Re: RAID 1 to RAID 5 failure

Wols Lists <antlists@xxxxxxxxxxxxxxx> · Mon, 4 Apr 2022 17:42:22 +0100

On 04/04/2022 16:19, Jorge Nunes wrote:
Hi everyone.
Probably this isn't the forum to post this, but I can't get true
valuable help on this:

This is exactly the correct forum ...

I have a NAS which is capable of having a RAID with four disks with
armbian debian bullseye. I used it for a long time with only two, sda
and sdd on RAID 1 - they are WD30EFRX. Now, I bought two more WD30EFRX
(refurbished) and my idea was to add them to have a RAID 5 array.
These were the steps I've made:

Didn't do a backup :-(

Unmount everything:
```
$ sudo umount /srv/dev-disk-by-uuid-d1430a9e-6461-481b-9765-86e18e517cfc

$ sudo umount -f /dev/md0
```
Stopped the array:
```
$ sudo mdadm --stop /dev/md0
```

Change the array to a RAID 5 with only the existing disks:
```
$ sudo mdadm --create /dev/md0 -a yes -l 5 -n 2 /dev/sda /dev/sdd
```
I made a mistake here and used the whole disks instead of the
/dev/sd[ad]1 partitions and MDADM warned me that /dev/sdd had a
partition and it would be overridden... I pressed 'Y' to continue...
:-(
It took a long time to complete without any errors.

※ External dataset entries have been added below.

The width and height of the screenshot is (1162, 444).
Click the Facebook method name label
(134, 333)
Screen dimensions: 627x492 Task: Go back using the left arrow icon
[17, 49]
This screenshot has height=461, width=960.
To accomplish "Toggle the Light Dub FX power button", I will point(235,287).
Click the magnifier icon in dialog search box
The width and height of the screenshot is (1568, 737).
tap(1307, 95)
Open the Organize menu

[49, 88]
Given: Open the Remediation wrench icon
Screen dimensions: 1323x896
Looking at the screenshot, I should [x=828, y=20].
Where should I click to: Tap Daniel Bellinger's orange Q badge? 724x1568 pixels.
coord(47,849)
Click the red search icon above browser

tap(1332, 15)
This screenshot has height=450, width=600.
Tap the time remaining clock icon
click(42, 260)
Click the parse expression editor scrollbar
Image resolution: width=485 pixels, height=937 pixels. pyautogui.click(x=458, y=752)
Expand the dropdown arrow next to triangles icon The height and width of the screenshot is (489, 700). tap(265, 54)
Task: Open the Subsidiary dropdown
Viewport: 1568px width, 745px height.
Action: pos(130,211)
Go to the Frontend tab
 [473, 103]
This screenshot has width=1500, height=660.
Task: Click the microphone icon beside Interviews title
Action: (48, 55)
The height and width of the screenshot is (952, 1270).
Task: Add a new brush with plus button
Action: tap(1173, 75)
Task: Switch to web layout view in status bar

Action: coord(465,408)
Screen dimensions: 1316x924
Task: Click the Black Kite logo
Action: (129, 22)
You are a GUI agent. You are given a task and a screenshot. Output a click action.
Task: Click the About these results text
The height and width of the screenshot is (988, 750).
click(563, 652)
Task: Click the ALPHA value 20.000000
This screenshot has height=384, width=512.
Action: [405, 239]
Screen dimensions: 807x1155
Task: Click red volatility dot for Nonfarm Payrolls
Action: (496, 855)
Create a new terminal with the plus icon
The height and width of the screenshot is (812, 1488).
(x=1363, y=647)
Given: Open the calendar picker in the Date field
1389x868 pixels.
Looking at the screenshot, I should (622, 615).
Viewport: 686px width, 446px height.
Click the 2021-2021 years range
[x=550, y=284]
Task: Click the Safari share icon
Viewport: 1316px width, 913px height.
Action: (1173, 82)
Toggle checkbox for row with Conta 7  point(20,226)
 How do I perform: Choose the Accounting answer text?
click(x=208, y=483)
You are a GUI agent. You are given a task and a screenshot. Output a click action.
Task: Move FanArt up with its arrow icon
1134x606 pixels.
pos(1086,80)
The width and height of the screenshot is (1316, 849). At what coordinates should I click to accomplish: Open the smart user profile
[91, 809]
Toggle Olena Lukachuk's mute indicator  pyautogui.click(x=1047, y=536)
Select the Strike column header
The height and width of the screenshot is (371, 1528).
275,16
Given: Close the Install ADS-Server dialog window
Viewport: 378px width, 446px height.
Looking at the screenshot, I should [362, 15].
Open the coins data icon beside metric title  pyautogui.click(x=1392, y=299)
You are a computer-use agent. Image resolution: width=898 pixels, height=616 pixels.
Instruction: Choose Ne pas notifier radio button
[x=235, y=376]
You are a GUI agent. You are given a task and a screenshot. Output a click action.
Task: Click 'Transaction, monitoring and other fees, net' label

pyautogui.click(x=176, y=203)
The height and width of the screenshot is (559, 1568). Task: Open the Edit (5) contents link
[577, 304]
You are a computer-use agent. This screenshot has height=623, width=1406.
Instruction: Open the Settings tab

You made an even bigger error here - and I'm very sorry but it was 
probably fatal :-(

If sda and sdd were your original disks, you created a NEW array, with 
different geometry. This will probably have trashed your data.

Then I added the two new disks /dev/sdb and /dev/sdc to the array:
```
$ sudo mdadm --add /dev/md0 /dev/sdb
$ sudo mdadm --add /dev/md0 /dev/sdc
```
And did a grow to use the four disks:
```
$ sudo mdadm --grow /dev/md0 --raid-disk=4
```
And if the first mistake wasn't fatal, this probably was.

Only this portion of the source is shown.